Exercise brief - Extract every line of the data below and reproduce each one word for word, keeping the original order.

Raw records -
▶
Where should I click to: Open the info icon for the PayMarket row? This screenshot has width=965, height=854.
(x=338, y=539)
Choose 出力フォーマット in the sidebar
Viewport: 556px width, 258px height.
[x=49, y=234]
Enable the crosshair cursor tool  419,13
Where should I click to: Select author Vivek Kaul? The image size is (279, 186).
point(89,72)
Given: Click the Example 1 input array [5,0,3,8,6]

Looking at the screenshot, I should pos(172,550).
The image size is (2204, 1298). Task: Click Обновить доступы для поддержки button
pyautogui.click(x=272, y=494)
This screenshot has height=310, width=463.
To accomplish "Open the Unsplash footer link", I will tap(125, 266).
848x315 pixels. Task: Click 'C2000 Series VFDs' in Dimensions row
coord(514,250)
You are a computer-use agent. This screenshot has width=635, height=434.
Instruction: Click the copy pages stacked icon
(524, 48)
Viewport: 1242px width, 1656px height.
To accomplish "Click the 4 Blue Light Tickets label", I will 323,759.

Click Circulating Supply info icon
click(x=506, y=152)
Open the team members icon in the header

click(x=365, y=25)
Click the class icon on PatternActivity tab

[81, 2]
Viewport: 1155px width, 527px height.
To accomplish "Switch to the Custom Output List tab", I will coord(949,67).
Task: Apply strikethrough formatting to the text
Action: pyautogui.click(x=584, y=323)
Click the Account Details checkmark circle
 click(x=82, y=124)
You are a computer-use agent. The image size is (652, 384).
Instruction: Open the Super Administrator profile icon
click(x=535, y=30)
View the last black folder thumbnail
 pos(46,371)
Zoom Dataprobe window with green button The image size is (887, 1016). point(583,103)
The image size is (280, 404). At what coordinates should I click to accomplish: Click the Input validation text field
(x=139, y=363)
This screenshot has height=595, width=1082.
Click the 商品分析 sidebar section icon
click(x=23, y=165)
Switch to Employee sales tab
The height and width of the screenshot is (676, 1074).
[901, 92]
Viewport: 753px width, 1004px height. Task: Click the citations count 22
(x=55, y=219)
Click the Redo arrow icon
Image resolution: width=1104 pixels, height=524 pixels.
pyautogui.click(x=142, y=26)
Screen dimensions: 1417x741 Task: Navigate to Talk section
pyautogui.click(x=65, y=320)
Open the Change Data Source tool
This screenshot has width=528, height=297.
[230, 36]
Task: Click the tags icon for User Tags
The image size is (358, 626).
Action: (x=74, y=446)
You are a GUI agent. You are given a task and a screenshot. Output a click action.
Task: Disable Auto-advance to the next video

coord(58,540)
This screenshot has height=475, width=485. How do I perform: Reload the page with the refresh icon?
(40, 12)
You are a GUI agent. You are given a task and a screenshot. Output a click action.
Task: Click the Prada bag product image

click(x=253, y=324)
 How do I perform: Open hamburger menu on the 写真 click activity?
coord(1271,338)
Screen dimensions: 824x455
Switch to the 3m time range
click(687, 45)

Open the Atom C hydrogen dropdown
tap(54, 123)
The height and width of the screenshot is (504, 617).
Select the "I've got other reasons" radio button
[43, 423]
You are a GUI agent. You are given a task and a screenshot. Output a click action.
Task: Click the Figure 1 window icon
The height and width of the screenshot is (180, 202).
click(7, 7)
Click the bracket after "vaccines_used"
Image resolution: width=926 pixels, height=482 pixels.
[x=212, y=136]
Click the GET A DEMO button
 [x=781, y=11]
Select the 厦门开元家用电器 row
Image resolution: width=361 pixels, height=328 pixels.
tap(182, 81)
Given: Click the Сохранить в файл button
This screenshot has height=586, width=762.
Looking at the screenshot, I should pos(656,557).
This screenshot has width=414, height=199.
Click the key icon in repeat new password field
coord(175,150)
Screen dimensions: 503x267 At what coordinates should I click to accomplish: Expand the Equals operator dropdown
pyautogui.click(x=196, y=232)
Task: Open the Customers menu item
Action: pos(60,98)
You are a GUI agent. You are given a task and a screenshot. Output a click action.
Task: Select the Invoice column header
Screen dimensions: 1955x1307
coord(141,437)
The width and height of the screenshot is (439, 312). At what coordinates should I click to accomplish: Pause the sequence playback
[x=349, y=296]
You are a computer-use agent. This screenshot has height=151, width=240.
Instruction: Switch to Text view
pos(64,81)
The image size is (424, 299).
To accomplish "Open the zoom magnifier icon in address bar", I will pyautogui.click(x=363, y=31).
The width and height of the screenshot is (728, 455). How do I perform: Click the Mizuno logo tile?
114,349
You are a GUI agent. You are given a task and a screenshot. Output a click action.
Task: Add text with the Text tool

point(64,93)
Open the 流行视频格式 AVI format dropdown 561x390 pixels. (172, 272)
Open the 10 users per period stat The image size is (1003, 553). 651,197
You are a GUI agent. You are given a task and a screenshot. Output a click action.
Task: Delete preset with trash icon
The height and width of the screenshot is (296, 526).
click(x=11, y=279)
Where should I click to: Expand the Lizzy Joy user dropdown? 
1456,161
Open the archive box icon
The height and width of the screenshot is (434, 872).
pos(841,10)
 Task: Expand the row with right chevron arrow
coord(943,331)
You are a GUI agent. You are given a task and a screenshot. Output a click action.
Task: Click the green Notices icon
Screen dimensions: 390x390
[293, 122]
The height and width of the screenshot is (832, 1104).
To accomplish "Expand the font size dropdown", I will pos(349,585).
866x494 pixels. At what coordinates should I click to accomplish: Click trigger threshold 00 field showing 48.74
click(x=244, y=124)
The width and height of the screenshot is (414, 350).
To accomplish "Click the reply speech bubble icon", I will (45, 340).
◀
Result of the task -
Where should I click to: Open the info icon for the PayMarket row? This screenshot has width=965, height=854.
(x=338, y=539)
Choose 出力フォーマット in the sidebar
Viewport: 556px width, 258px height.
[x=49, y=234]
Enable the crosshair cursor tool  419,13
Where should I click to: Select author Vivek Kaul? The image size is (279, 186).
point(89,72)
Given: Click the Example 1 input array [5,0,3,8,6]

Looking at the screenshot, I should pos(172,550).
The image size is (2204, 1298). Task: Click Обновить доступы для поддержки button
pyautogui.click(x=272, y=494)
This screenshot has height=310, width=463.
To accomplish "Open the Unsplash footer link", I will tap(125, 266).
848x315 pixels. Task: Click 'C2000 Series VFDs' in Dimensions row
coord(514,250)
You are a computer-use agent. This screenshot has width=635, height=434.
Instruction: Click the copy pages stacked icon
(524, 48)
Viewport: 1242px width, 1656px height.
To accomplish "Click the 4 Blue Light Tickets label", I will 323,759.

Click Circulating Supply info icon
click(x=506, y=152)
Open the team members icon in the header

click(x=365, y=25)
Click the class icon on PatternActivity tab

[81, 2]
Viewport: 1155px width, 527px height.
To accomplish "Switch to the Custom Output List tab", I will coord(949,67).
Task: Apply strikethrough formatting to the text
Action: pyautogui.click(x=584, y=323)
Click the Account Details checkmark circle
 click(x=82, y=124)
You are a computer-use agent. The image size is (652, 384).
Instruction: Open the Super Administrator profile icon
click(x=535, y=30)
View the last black folder thumbnail
 pos(46,371)
Zoom Dataprobe window with green button The image size is (887, 1016). point(583,103)
The image size is (280, 404). At what coordinates should I click to accomplish: Click the Input validation text field
(x=139, y=363)
This screenshot has height=595, width=1082.
Click the 商品分析 sidebar section icon
click(x=23, y=165)
Switch to Employee sales tab
The height and width of the screenshot is (676, 1074).
[901, 92]
Viewport: 753px width, 1004px height. Task: Click the citations count 22
(x=55, y=219)
Click the Redo arrow icon
Image resolution: width=1104 pixels, height=524 pixels.
pyautogui.click(x=142, y=26)
Screen dimensions: 1417x741 Task: Navigate to Talk section
pyautogui.click(x=65, y=320)
Open the Change Data Source tool
This screenshot has width=528, height=297.
[230, 36]
Task: Click the tags icon for User Tags
The image size is (358, 626).
Action: (x=74, y=446)
You are a GUI agent. You are given a task and a screenshot. Output a click action.
Task: Disable Auto-advance to the next video

coord(58,540)
This screenshot has height=475, width=485. How do I perform: Reload the page with the refresh icon?
(40, 12)
You are a GUI agent. You are given a task and a screenshot. Output a click action.
Task: Click the Prada bag product image

click(x=253, y=324)
 How do I perform: Open hamburger menu on the 写真 click activity?
coord(1271,338)
Screen dimensions: 824x455
Switch to the 3m time range
click(687, 45)

Open the Atom C hydrogen dropdown
tap(54, 123)
The height and width of the screenshot is (504, 617).
Select the "I've got other reasons" radio button
[43, 423]
You are a GUI agent. You are given a task and a screenshot. Output a click action.
Task: Click the Figure 1 window icon
The height and width of the screenshot is (180, 202).
click(7, 7)
Click the bracket after "vaccines_used"
Image resolution: width=926 pixels, height=482 pixels.
[x=212, y=136]
Click the GET A DEMO button
 [x=781, y=11]
Select the 厦门开元家用电器 row
Image resolution: width=361 pixels, height=328 pixels.
tap(182, 81)
Given: Click the Сохранить в файл button
This screenshot has height=586, width=762.
Looking at the screenshot, I should pos(656,557).
This screenshot has width=414, height=199.
Click the key icon in repeat new password field
coord(175,150)
Screen dimensions: 503x267 At what coordinates should I click to accomplish: Expand the Equals operator dropdown
pyautogui.click(x=196, y=232)
Task: Open the Customers menu item
Action: pos(60,98)
You are a GUI agent. You are given a task and a screenshot. Output a click action.
Task: Select the Invoice column header
Screen dimensions: 1955x1307
coord(141,437)
The width and height of the screenshot is (439, 312). At what coordinates should I click to accomplish: Pause the sequence playback
[x=349, y=296]
You are a computer-use agent. This screenshot has height=151, width=240.
Instruction: Switch to Text view
pos(64,81)
The image size is (424, 299).
To accomplish "Open the zoom magnifier icon in address bar", I will pyautogui.click(x=363, y=31).
The width and height of the screenshot is (728, 455). How do I perform: Click the Mizuno logo tile?
114,349
You are a GUI agent. You are given a task and a screenshot. Output a click action.
Task: Add text with the Text tool

point(64,93)
Open the 流行视频格式 AVI format dropdown 561x390 pixels. (172, 272)
Open the 10 users per period stat The image size is (1003, 553). 651,197
You are a GUI agent. You are given a task and a screenshot. Output a click action.
Task: Delete preset with trash icon
The height and width of the screenshot is (296, 526).
click(x=11, y=279)
Where should I click to: Expand the Lizzy Joy user dropdown? 
1456,161
Open the archive box icon
The height and width of the screenshot is (434, 872).
pos(841,10)
 Task: Expand the row with right chevron arrow
coord(943,331)
You are a GUI agent. You are given a task and a screenshot. Output a click action.
Task: Click the green Notices icon
Screen dimensions: 390x390
[293, 122]
The height and width of the screenshot is (832, 1104).
To accomplish "Expand the font size dropdown", I will pos(349,585).
866x494 pixels. At what coordinates should I click to accomplish: Click trigger threshold 00 field showing 48.74
click(x=244, y=124)
The width and height of the screenshot is (414, 350).
To accomplish "Click the reply speech bubble icon", I will (45, 340).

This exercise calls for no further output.